May 26th, 2022 – Multiscale materials modeling: Applications for polymers and coatings
USA : 2 PM EST
EUROPE : 10 AM CET
FREE WEBINAR

Multiscale materials modeling: Applications for polymers and coatings

INDUSTRY

  • Coatings industry
  • Bulk and specialty chemicals
  • Oil, gas and petrochemical industry
  • Automotive and transportation
  • Defense and aerospace

THE CHALLENGES

  • Design water repellent coatings
  • Optimize corrosion inhibition
  • Design ‘smart’ coatings

THE WORK

  • Generate digital twins of complex products
  • Predict properties of materials on multiple levels of time and length scale
  • Use virtual experiments for designing stable, safe and well performing products

THE RESULTS

  • Selection of best performing material
  • Identifications of lead candidate and optimization of target property
  • Promote self healing capacity of material

Coatings are a class of products of great economic importance with a multitude of properties over a large time and length scale. Often one or more of the components of the coatings are polymers. Today most engineered products are coated to be protected from usage and working environments. Their performance is based on physical and chemical interactions between the coating and the substrate. Formulating coatings usually involves the knowledge of the key features of the components of a coating and a trade-off made among these properties. All these facts make multiscale simulations an ideal tool to address property prediction for this class of material. In this webinar we will have two guest speakers from the National Institute of Standards (NIST): Dr. Fred Phelan and Dr.
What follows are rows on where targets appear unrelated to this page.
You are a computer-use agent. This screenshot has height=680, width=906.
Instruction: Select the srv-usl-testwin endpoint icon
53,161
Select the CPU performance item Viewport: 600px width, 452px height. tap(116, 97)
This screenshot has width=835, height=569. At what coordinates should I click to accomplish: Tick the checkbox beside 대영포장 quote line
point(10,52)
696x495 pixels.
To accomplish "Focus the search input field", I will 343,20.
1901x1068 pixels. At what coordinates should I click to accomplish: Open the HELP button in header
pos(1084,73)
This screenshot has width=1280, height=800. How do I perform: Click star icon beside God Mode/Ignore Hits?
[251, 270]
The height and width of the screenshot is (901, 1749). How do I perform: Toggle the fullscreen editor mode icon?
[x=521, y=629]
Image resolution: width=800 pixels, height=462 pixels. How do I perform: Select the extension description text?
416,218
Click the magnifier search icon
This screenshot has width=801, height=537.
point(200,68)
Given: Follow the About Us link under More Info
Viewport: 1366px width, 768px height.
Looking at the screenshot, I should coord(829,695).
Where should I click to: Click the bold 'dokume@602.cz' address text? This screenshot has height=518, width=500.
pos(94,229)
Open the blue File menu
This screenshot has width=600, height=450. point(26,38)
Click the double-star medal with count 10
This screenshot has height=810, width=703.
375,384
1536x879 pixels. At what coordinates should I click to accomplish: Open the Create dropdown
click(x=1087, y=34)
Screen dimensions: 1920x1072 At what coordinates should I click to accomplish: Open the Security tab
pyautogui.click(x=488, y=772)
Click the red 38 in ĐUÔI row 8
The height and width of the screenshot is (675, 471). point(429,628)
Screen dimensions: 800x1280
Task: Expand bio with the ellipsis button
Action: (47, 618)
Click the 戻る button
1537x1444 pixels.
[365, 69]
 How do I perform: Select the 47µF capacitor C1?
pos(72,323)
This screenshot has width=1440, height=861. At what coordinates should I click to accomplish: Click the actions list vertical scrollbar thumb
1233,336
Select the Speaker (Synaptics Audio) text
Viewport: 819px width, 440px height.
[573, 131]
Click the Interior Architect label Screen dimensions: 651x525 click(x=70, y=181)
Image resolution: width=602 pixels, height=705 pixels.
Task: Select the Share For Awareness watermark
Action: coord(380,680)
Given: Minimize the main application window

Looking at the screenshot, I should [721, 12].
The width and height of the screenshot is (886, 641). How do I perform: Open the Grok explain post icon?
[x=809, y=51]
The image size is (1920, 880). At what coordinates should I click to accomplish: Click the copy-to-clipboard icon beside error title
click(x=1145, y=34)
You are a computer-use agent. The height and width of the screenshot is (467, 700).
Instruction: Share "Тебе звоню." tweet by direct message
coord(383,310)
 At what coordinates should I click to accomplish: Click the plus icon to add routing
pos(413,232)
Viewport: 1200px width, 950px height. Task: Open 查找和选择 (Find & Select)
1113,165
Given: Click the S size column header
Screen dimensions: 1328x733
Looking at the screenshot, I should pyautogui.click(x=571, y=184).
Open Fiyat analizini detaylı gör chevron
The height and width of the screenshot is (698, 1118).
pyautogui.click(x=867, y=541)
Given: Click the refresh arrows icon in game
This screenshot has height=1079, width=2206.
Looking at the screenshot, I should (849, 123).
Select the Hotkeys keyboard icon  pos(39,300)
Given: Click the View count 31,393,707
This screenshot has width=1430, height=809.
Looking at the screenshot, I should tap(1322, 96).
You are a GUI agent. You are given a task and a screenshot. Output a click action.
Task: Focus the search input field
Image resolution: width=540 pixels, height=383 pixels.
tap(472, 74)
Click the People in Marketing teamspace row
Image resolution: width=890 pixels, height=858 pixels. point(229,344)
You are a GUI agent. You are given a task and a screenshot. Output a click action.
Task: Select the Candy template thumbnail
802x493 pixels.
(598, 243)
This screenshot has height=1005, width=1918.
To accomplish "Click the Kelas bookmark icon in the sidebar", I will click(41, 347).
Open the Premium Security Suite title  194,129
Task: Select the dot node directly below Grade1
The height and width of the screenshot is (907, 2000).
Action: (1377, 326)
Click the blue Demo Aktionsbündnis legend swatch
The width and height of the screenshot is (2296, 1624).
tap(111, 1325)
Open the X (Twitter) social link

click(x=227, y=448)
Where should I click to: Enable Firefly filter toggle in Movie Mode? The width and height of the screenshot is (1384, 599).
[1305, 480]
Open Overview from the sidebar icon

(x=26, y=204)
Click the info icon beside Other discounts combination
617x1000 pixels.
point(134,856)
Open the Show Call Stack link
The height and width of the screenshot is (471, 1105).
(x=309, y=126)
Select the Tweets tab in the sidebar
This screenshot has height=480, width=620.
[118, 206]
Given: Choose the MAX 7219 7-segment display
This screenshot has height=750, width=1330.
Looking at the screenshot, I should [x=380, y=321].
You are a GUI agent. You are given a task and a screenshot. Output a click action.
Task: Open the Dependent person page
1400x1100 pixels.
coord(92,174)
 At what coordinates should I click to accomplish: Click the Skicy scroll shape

Lilian Johnson, presenting their work entitled: Coarse-grain models of polymer melts: Tools and methods for preserving structure and dynamics.

Anyone interested in coatings, polymers, and/or multiscale simulations will benefit from this free webinar and Q&A session. We will be pleased to have you with us!


The examples presented will demonstrate how to translate a real-life problem into a simulation workflow applied on the digital twin of the product of interest. In particular:

  • Design water repellent coatings
  • Optimize corrosion inhibition
  • Design ‘smart’ coatings

Abstract of the presentation of Drs. Phelan and Johnson:

Coarse-grain models of polymer melts: Tools and methods for preserving structure and dynamics.

Polymer dynamics are set by a hierarchy of length scales, making it computationally expensive to model polymeric systems with the detail of an all-atom (AA) molecular model to sufficiently long times in simulation. In coarse-grained (CG) models, many atoms are lumped into larger units to eliminate “fast” degrees of freedom whose size scales are small to enable simulation of larger systems at longer timescales and improve computational costs. The efficacy of CG models ultimately depends the ability to retain essential features of the molecular system of interest. Here, we study a CG simulation model that aims to preserve both chemical specificity (typical of systematic CG methods) and dynamics (typical of phenomenological CG models) of a polymer melt.  The model is parameterized in two steps.  First, we generate the conservative part of the force-field using the iterative Boltzmann inversion (IBI) method to preserve the chemical specificity of the AA structure.  Second, we recover the dynamics by introducing a Langevin thermostat, and thus a tunable friction coefficient, that we parameterize to correct for the sped-up dynamics of the IBI-generated force-field.

The talk  will be divided into two parts. In the first part, we discuss a new software code that we have recently developed which automates the development of coarse-grained potentials using the Iterative Boltzmann Inversion (IBI) method. Two major problems make automation difficult: 1) noisy distributions derived from sampling; 2) low sampling regions which introduce discontinuities in the sampling. Our code addresses these problems using an approach which combines data smoothing, fitting to functional expansions, and extrapolation schemes to handle low sampling regions without discontinuity or data distortion. The code is built on a series of reusable Python modules which are designed to enable data handling and data interoperability for applications involving multiscale molecular dynamics data. In the second part, we discuss parametrization of CG models using the Langevin thermostat. We recently showed that we can recover AA dynamics by parameterizing the friction coefficient of the CG representation and compared the parameterization across various measures of translational and rotational motion [J. Chem. Phys. 154, 084114 (2021)].  Here, we test the parameterization of the dynamics compared to those targeted to recover a material property, the zero-shear viscosity.  We show that the viscosity-based friction is consistent with the other measures and that viscosity (and by inference other material properties) may be more simply predicted by using the dynamics-based friction measures. Examples will be presented for a number of oligomeric melt systems including polystyrene and squalane.